You’ve no doubt heard about Detroit Tigers pitcher Armando Galarraga, who was robbed Wednesday of a perfect game when an umpire botched a call at first base. Everyone and their mothers are sympathetic to Galaraga, and fans have clamored for Selig to overturn the umpire’s call, especially considering that the botched call came on what should have been the game’s last out. But Bud Selig, whose name is rarely placed near the words “creative” or “imagination,” will not reverse the call. Instead, Selig’s reaction was to declare, “Major League Baseball will look at expanding the use of instant replays” in order to avoid similar situations in the future. In other words, to heck with the pitcher, the fans, or even a basic sense of what’s just; the important thing is to protect pro baseball itself — in this case, by tweaking the game’s inner workings. Did I say “the important thing”? I meant “the only thing.”

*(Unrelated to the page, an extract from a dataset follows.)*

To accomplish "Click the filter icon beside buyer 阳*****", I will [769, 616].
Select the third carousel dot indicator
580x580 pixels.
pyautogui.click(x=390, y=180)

Now, think of the county’s current budget slashing. Schools, libraries, parks, and other essential local government services stand to be wrecked if proposed cuts are enacted. Yet, the language used in this case by most of the commissioners — not all, but most, especially King Harry Jones the county manager — is all about contingencies, tax projections, “impacting programs,” clients, scenarios, and other nerded-out technocratic geekspeak. In other words, you’ll find precious little talk about the human or social costs of proposed cuts, nor a vision of any sort for the county’s future, nor any real recognition that what the commission is dealing with is anything but numbers that need to be fit into specific bureaucratic niches.

My point is that it’s hard to serve two masters when you’re in charge of things. In Bud Lite’s case, those masters are baseball fans vs. the institution of baseball. Over at the Government Center, it’s the flesh-and-blood citizens of Mecklenburg County vs. the county bureaucracy. Selig, Jones, they’re basically interchangeable, soulless technocrats, and both have been hanging around too long.